Gibraltar has started working on what it says are the world’s first rules for initial coin offerings, following feedback on a consultation on digital assets.
A bill is expected to be considered by Parliament in the second quarter of this year.
The British overseas territory has already introduced a new law requiring firms that use distributed ledger technology (DLT), or blockchain, to apply for licences from the regulator.
In the United Kingdom and elsewhere, ICOs and the trading of cryptocurrencies have come under strong attack from financial regulators and senior figures for their price volatility and associated risks.
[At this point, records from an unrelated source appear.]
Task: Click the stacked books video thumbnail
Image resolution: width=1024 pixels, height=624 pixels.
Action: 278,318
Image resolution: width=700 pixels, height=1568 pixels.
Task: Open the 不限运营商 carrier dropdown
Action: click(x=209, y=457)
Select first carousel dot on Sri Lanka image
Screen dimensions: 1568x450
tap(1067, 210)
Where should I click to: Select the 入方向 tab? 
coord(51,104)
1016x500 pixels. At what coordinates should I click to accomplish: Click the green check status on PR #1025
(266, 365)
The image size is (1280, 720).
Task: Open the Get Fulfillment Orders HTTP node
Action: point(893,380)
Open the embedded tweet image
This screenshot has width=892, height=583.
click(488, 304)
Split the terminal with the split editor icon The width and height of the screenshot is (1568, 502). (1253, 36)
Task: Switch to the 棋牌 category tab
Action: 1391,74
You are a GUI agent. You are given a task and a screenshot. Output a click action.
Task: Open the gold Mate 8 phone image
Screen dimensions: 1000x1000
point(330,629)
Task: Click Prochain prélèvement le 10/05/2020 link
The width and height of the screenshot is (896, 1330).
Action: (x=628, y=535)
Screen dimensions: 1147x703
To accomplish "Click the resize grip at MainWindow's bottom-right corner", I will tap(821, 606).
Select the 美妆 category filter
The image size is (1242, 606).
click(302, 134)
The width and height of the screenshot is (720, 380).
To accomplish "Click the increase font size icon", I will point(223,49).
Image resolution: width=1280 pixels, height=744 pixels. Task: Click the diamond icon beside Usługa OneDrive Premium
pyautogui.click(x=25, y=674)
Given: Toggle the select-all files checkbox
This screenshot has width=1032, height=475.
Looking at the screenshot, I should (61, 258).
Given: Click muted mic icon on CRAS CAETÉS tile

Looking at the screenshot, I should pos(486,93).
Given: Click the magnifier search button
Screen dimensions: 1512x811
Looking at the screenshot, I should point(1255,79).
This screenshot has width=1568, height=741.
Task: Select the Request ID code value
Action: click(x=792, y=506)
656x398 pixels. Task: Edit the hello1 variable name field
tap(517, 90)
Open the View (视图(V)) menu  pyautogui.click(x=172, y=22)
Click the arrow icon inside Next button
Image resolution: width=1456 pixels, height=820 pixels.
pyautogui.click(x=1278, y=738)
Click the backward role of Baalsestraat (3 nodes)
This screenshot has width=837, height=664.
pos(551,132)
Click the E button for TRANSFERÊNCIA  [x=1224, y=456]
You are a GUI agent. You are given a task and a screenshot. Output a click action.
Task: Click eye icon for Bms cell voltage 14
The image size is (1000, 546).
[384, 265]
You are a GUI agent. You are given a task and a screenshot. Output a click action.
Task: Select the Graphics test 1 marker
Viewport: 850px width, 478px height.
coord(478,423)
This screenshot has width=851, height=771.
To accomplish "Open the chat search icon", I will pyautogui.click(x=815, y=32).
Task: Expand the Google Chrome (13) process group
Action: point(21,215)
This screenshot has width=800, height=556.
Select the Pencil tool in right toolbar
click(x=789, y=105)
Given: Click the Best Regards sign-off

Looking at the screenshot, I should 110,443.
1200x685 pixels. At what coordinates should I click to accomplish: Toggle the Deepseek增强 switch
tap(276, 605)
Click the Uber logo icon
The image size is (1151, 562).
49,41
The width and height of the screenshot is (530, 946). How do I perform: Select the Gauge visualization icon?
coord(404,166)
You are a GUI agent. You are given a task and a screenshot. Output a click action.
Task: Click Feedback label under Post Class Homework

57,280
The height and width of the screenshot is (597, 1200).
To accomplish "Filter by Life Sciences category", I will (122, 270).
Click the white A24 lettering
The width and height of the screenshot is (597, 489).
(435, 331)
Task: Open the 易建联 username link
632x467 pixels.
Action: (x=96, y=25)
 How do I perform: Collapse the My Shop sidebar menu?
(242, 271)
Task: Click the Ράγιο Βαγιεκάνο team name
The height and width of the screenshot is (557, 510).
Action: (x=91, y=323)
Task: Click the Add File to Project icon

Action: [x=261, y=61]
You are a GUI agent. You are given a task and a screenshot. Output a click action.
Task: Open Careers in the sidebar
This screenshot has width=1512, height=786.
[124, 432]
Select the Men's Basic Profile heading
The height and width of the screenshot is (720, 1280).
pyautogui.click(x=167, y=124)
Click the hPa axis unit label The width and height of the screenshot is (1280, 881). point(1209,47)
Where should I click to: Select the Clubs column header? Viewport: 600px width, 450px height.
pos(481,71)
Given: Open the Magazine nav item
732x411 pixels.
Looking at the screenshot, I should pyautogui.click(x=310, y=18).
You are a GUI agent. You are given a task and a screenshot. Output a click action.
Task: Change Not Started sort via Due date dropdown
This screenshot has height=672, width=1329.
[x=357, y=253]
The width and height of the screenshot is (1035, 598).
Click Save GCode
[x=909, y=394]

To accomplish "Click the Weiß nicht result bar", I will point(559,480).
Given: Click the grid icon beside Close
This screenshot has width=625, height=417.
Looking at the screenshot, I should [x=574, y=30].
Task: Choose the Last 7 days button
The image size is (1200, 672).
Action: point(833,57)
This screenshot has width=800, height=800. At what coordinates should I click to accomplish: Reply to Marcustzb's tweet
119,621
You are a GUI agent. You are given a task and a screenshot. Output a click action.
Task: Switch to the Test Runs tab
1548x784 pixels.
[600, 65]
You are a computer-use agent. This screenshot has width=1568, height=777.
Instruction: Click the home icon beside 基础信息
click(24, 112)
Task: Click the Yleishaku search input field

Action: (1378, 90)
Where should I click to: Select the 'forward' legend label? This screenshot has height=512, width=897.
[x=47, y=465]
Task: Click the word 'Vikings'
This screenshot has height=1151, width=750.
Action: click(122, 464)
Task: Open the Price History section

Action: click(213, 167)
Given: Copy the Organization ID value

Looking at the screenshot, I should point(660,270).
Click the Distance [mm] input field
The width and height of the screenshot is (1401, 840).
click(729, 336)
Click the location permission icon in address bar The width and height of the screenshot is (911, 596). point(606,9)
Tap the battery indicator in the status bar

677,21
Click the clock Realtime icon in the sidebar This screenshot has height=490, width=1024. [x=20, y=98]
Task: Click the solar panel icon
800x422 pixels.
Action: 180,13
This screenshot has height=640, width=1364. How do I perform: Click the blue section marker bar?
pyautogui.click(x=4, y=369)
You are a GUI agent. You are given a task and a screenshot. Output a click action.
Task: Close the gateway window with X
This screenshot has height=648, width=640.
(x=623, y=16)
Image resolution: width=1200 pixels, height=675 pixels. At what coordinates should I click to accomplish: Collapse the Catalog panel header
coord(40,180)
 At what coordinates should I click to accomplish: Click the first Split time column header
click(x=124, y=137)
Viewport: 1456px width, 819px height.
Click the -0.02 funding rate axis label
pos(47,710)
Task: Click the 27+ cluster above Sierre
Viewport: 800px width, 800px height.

A the Gibraltar Financial Services Commission (GFSC) spokesman said Gibraltar is “the first in the world” to come up with rules for an ICO.
“It’s mainly about size. We still share the same principles as the bigger states [in terms of security and risk], however as a smaller jurisdiction we are more flexible [with drafting laws] and firms have greater access to the regulator.”
The government and its regulator GFSC, are working on legislation relating to promoting and selling tokens by people connected with Gibraltar, as well as rules for secondary market activities relating to tokens, a GFSC statement explained.
Legislation is also expected to include the provision of investment advice, in or from Gibraltar relating to tokens.
The development comes after the government sought the views of local stakeholders via Gibraltar’s Finance Centre Council, an umbrella organisation comprising local professional associations.
Siân Jones, senior advisor on DLT at the GFSC said, “Token regulation is the natural progression following the regulation of DLT Providers, being vital to the protection of consumers.
“One of the key aspects of the token regulations is that we will be introducing the concept of regulating authorised sponsors who will be responsible for assuring compliance with disclosure and financial crime rules.”